─── Records for the exercise ───

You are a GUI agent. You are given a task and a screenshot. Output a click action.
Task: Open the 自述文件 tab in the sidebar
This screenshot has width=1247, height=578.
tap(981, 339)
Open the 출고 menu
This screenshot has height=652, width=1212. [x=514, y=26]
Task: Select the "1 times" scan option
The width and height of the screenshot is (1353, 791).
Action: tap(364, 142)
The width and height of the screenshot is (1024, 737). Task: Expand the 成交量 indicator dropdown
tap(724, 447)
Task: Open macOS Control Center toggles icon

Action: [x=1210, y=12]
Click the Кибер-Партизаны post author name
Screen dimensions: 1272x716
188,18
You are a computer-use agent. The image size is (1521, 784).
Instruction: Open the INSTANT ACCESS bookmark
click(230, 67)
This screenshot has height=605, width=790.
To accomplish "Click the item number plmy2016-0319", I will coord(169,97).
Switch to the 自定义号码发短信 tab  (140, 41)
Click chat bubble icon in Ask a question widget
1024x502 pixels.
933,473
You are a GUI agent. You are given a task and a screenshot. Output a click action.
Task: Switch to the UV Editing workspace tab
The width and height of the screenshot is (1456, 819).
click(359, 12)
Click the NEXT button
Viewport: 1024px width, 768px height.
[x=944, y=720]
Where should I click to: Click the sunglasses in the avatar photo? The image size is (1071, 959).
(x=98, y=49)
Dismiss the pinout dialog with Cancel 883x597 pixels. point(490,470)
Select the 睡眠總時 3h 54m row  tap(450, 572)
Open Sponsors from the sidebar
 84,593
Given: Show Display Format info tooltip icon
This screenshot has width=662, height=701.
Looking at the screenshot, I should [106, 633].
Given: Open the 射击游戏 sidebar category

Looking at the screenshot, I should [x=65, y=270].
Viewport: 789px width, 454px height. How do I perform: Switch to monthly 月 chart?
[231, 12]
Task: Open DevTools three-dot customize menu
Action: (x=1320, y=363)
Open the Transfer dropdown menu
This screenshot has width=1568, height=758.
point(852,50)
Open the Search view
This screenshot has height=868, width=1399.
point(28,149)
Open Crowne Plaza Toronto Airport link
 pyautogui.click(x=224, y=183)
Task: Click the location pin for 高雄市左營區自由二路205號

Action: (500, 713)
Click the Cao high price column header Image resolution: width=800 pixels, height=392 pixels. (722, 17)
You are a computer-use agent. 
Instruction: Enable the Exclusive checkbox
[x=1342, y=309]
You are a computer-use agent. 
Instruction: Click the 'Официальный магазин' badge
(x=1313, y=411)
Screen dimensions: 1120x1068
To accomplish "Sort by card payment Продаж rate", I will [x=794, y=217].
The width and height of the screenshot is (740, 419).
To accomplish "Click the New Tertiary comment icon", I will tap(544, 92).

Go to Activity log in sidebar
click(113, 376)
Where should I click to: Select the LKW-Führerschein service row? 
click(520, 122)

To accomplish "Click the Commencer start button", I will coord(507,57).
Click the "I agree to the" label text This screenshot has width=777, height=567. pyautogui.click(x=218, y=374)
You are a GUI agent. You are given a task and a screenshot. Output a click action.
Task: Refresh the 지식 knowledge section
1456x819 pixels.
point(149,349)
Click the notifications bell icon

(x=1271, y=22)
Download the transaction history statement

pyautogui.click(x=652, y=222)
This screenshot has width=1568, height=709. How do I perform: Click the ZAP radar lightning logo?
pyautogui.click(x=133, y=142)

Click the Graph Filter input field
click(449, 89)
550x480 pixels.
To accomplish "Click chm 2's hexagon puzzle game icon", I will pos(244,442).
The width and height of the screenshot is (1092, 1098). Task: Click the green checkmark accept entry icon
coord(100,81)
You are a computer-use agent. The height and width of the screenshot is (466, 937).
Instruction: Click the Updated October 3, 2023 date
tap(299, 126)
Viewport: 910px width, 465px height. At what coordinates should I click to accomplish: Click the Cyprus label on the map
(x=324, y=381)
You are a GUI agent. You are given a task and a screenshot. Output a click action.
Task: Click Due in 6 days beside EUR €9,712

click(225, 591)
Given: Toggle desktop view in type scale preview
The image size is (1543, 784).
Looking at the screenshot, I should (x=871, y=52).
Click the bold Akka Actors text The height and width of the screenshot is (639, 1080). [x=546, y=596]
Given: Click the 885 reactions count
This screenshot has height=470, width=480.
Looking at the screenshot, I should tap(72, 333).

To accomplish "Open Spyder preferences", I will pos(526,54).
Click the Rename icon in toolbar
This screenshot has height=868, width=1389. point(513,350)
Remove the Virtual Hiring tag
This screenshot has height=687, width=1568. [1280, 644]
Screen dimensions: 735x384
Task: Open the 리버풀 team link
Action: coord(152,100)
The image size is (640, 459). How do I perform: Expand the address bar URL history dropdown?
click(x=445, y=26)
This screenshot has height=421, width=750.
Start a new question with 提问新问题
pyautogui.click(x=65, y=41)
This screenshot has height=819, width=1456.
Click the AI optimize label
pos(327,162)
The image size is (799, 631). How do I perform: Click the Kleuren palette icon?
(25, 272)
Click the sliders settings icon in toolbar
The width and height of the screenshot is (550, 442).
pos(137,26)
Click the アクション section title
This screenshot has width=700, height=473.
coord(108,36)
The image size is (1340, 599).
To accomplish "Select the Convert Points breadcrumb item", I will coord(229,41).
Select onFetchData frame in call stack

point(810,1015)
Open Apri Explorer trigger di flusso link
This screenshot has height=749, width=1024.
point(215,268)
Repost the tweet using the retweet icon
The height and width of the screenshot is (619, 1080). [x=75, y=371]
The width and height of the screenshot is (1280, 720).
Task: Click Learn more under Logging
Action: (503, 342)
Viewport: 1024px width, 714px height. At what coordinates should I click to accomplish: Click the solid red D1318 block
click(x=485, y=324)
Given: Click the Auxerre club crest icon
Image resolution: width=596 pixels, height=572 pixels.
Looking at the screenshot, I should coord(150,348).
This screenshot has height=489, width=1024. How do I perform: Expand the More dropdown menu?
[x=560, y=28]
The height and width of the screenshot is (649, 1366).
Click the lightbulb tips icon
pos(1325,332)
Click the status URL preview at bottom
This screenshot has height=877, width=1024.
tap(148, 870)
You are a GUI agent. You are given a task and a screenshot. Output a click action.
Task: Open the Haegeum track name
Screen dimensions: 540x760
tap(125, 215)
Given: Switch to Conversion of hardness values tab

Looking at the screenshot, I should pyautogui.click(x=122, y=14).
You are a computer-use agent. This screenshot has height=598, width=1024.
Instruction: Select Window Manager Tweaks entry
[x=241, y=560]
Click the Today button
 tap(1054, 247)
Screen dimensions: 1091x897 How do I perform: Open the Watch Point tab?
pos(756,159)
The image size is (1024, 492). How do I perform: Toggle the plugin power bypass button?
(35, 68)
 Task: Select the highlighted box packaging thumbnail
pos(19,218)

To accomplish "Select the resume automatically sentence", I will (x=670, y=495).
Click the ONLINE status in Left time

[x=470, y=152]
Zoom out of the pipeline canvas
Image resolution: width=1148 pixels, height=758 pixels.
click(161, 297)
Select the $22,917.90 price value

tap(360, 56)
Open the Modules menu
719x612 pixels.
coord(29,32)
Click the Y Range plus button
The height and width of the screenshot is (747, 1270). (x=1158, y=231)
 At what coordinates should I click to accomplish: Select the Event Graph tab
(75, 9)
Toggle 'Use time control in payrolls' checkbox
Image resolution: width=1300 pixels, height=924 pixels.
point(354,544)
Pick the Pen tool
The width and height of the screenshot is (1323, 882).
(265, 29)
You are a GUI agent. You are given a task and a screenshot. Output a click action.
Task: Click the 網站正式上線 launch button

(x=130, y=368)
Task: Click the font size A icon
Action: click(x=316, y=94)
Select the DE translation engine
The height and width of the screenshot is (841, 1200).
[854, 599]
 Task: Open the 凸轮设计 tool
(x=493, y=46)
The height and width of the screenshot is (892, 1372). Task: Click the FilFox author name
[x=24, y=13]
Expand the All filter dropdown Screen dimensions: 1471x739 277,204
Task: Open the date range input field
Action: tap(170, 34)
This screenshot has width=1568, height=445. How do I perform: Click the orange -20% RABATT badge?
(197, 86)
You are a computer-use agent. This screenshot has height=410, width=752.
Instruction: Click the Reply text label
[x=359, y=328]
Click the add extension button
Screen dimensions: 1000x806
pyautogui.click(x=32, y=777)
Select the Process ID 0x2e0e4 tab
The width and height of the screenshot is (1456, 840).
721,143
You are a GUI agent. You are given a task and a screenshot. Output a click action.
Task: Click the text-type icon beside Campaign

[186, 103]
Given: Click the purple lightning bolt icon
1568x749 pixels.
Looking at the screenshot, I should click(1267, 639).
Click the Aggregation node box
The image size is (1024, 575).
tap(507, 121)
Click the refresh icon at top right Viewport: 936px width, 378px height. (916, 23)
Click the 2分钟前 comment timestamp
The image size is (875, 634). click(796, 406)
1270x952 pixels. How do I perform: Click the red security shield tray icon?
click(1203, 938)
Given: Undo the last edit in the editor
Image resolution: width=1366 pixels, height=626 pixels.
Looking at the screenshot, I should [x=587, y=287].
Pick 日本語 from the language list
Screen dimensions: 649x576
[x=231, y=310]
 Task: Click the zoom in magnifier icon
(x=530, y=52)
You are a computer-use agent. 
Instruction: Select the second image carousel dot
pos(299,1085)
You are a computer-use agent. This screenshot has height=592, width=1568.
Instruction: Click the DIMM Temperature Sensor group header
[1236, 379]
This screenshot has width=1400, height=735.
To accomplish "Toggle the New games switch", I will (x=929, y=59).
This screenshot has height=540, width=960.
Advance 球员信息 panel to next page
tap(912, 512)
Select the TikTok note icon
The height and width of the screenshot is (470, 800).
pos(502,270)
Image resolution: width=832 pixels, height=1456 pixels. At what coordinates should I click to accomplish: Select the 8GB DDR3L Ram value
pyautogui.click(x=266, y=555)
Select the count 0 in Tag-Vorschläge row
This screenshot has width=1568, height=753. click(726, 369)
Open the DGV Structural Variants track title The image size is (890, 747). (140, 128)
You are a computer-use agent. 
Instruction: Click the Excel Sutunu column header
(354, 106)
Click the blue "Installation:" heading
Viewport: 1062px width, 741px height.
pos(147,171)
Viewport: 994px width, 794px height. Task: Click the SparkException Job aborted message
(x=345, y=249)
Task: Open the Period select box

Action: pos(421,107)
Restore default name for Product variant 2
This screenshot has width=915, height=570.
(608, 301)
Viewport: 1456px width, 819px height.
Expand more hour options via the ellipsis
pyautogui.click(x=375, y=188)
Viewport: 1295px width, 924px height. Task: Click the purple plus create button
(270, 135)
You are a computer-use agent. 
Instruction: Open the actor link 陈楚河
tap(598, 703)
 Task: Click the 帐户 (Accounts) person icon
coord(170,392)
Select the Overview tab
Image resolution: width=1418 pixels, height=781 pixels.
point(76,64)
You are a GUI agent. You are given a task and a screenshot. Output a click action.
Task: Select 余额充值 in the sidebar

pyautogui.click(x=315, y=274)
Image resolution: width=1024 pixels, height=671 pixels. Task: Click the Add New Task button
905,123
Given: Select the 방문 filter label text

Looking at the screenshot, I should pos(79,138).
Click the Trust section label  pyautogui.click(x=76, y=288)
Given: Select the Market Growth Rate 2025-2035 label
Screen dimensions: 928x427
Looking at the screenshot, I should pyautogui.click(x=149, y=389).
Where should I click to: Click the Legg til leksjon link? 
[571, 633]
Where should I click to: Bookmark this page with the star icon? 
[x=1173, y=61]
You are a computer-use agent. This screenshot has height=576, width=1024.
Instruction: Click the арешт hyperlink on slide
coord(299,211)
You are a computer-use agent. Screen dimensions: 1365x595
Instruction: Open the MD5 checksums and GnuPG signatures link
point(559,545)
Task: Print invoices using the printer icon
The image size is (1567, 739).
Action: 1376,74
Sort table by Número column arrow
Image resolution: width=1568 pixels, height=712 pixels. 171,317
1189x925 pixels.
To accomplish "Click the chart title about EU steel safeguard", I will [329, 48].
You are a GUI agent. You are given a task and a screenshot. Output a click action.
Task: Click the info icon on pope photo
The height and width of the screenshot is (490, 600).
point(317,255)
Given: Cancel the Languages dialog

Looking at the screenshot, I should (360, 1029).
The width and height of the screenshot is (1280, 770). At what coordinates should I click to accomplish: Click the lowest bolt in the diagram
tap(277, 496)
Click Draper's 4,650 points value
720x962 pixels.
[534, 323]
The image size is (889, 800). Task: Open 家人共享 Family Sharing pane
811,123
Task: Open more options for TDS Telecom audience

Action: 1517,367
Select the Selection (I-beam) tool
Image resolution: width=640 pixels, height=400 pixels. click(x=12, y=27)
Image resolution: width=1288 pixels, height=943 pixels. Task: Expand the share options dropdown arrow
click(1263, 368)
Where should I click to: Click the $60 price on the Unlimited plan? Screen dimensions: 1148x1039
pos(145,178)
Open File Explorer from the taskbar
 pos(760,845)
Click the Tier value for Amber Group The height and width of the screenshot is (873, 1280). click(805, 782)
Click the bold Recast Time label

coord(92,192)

───

Convert everything in the records above, from the line containing "Viewport: 1295px width, 924px" down to the line containing "point(76,64)", into a JSON list of strings with one string per line and blank lines left out.

=== Result of the exercise ===
[
  "Viewport: 1295px width, 924px height. Task: Click the purple plus create button",
  "(270, 135)",
  "You are a computer-use agent. ",
  "Instruction: Open the actor link 陈楚河",
  "tap(598, 703)",
  " Task: Click the 帐户 (Accounts) person icon",
  "coord(170,392)",
  "Select the Overview tab",
  "Image resolution: width=1418 pixels, height=781 pixels.",
  "point(76,64)"
]